[Stored data entries]
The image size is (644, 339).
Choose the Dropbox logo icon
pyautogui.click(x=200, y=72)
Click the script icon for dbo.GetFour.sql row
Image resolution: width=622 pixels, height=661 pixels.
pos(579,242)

## WHAT TO PRODUCE
Return what is listed above, exactly and completely.

## ANSWER TO THE EXERCISE
The image size is (644, 339).
Choose the Dropbox logo icon
pyautogui.click(x=200, y=72)
Click the script icon for dbo.GetFour.sql row
Image resolution: width=622 pixels, height=661 pixels.
pos(579,242)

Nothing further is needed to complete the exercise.